Breathe Easy, created by Gavin McAdam, has been inundated with orders for the products after trialing the prototypes in early April.
The masks include a plastic insert which allow for lip-reading.
The company is creating around 200 masks a day and 5,000 have already been distributed free to those in need. Plans are already in place to increase production.
Gavin McAdam wears one of the face masks designed by his Edinburgh pop-up company (Jane Barlow/PA)
Mr. McAdam took over the rental of a tailoring workshop in Newington and now has a staff of seven, including three full-time seamstresses, to cope with demand.
Working with Deaf Action Scotland, National Deaf Children's Society (Scotland), Forth Valley Sensory Center and the North East London NHS Foundation Trust, Breathe Easy has been supplying the organizations with the masks that allow sight of the mouth.
Mr.
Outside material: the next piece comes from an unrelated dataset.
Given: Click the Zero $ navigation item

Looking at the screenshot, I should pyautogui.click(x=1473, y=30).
McAdam said the initial plan was to manufacture quality fabric masks to front-line workers, those at risk, vulnerable groups and anyone concerned for friends or family.
Atanaska Slavova makes face masks at Breathe Easy (Jane Barlow/PA)
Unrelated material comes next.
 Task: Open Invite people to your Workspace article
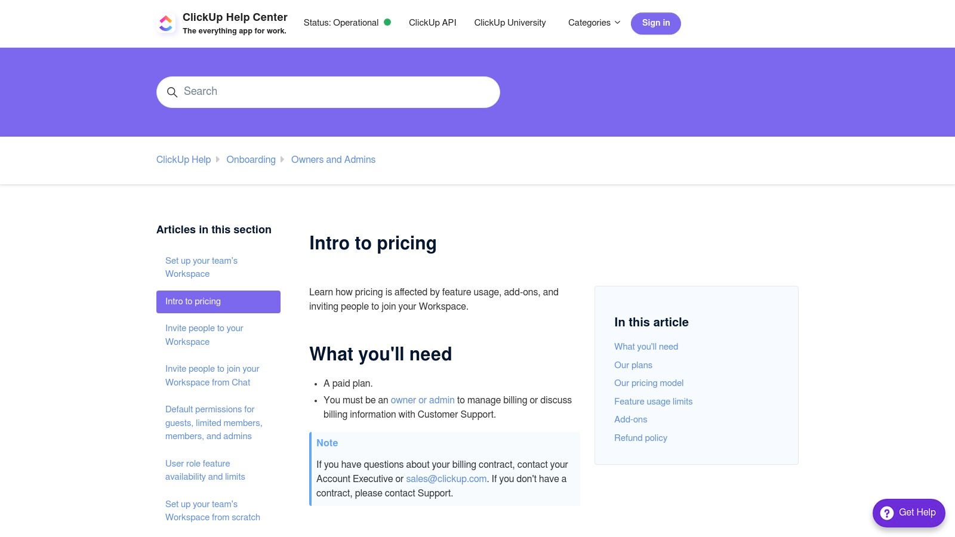pos(204,335)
“While not medical grade, the masks are ideal for casual use and provide a barrier which brings a real source of comfort for many people worried about contracting [the virus] while out in public."
“I was keen to produce something to help the deaf community and the designs have been well received."
“The thicker material works well for these masks as it is more structured and is better for holding the plastic in place."
“The masks are all washable and will be as good in six months' time as they are on day one. We also have a variety of designs to suit all tastes."
Some of the customized face masks created by the company (Jane Barlow/PA)
The company is creating customized and branded masks, with the logos of soccer teams, companies, and charities.
Other charities such as Steps to Hope, Visualize Scotland, and Positive Pathways have also had masks donated.
Mr. McAdam added:
“I feel really quite excited about this project and am getting a lot out of trying to do good for people in these worrying times."
“It is amazing how quickly things have progressed from a wee idea to where we are now."
“We just ask for donations for the masks destined for front-line, care sector workers, and vulnerable groups, and every penny we get goes to the production of more masks to help others and that is why we're all enthused by this."
“Bliss Dancewear in Corstorphine is applying our branded logos and we have a couple of local taxi drivers delivering the masks for free so there is a real feeling of being in this together and doing what we can to help."